World Liberty Financial (WLFI), a crypto project co-founded by Eric Trump and Donald Trump Jr., is witnessing a massive selloff.
The token was launched on Sept. 1 with an initial circulating supply of 25 billion WLFI. On Sept. 3, the team behind the asset decided to burn 47 million WLFI as the price recorded massive fluctuations.
Despite the burn, WLFI continued its selloff. The Trump-backed token plunged to an all-time low of $0.179 early on Sept. 4. Its market cap fell below $4.5 billion, $3.5 billion away from its all-time high of roughly $8 billion valuation.

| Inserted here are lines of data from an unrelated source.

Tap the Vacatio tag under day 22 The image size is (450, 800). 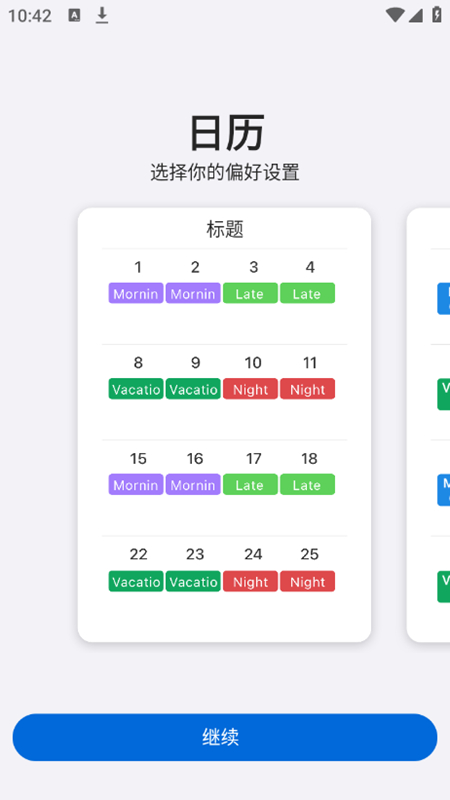136,581
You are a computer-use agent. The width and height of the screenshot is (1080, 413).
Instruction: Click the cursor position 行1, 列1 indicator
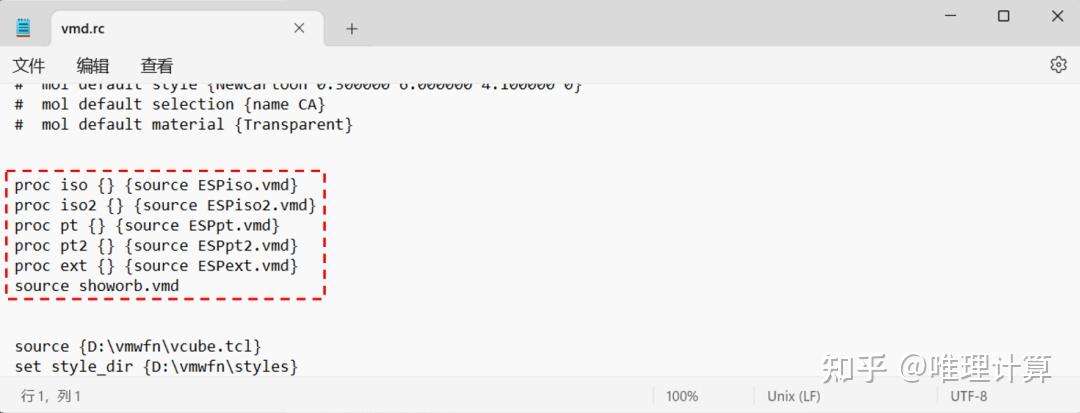pyautogui.click(x=52, y=396)
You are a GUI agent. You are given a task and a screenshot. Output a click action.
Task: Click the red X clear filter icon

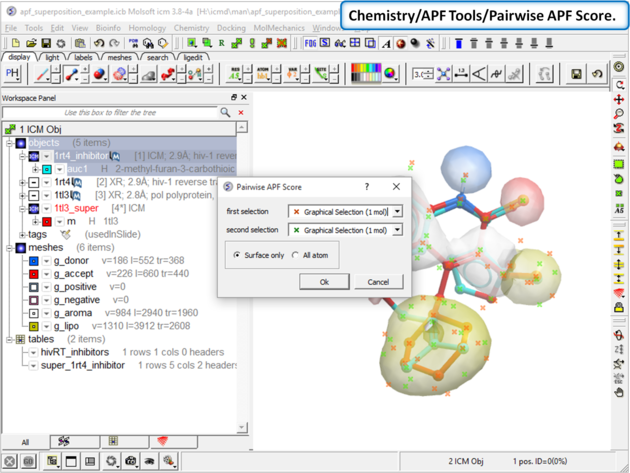(x=241, y=113)
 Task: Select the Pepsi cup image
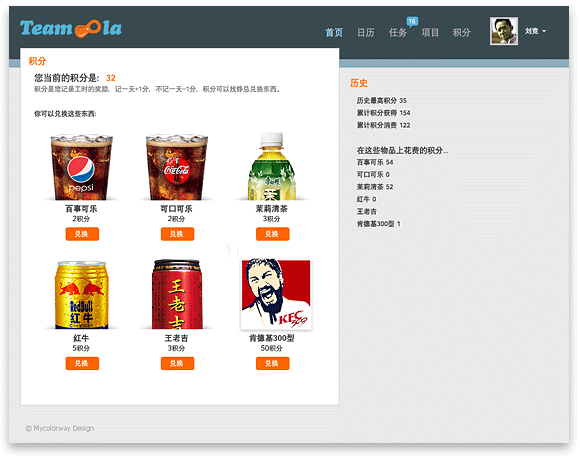(x=81, y=167)
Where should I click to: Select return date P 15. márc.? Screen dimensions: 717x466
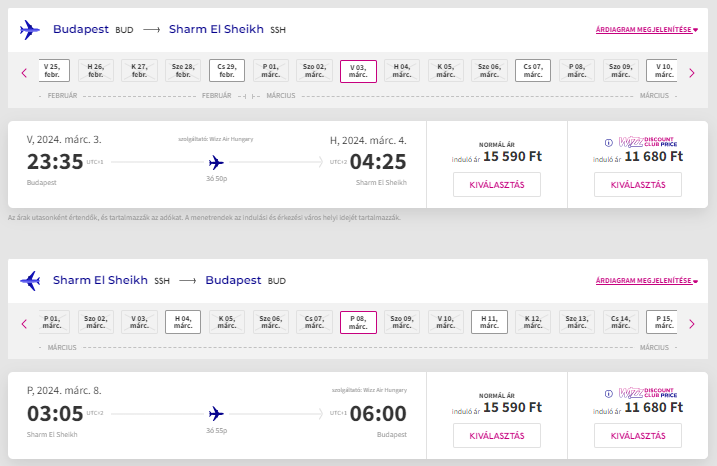662,322
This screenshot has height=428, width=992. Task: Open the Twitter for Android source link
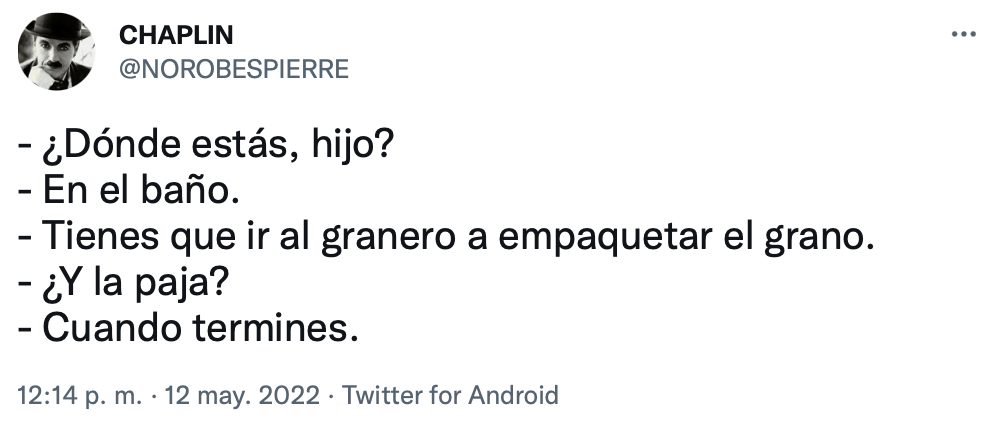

According to Lookonchain, some traders have been seeing massive losses due to the price fall. For instance, an address that bought 7.4 million WLFI for $2 million is already seeing a loss of $650,000.
Whale 854RaR spent $2M to buy 7.4M $WLFI($1.35M now) 3 days ago, and is already down over $650K.https://t.co/rGwRqhfWR8 pic.twitter.com/ze43I2Ntp9
— Lookonchain (@lookonchain) September 4, 2025
Many influencers and investors have been calling the project a rug pull as the token is already over 60% away from its top of $0.46.
$WLFI is the next rug pull coin that Donald Trump launched, it hasn’t even pumped a bit yet and it’s already dumped straight to the bottom.
Condolences to the bros who called to buy this coin https://t.co/uWyocBd8t8— Dan 🇦🇪 Whale Futures 🐳 (@WHALE_X10) September 4, 2025
Is WLFI a Rug Pull?
The project is seeing huge criticism from the crypto community for its sudden selloff. However, it’s not just the WLFI team that could’ve sold their tokens, but also some early investors.
The token has already been listed on many top crypto exchanges like Binance, Bybit, Coinbase, and Bitget, to name a few
This brings some good liquidity for its investors and short-term traders to sell at their favorite price points.
So far, there’s no hard evidence to call WLFI a rug pull project as the scheme involves devs suddenly pulling DEX liquidity, disabling transfers/sells, vanishing communications or draining treasuries.
However, there are still concerns around centralization and insider activity. The official “Gold Paper” states WLFI holders vote on certain protocol matters, but WLF is not a DAO, and multisig control rests with the company.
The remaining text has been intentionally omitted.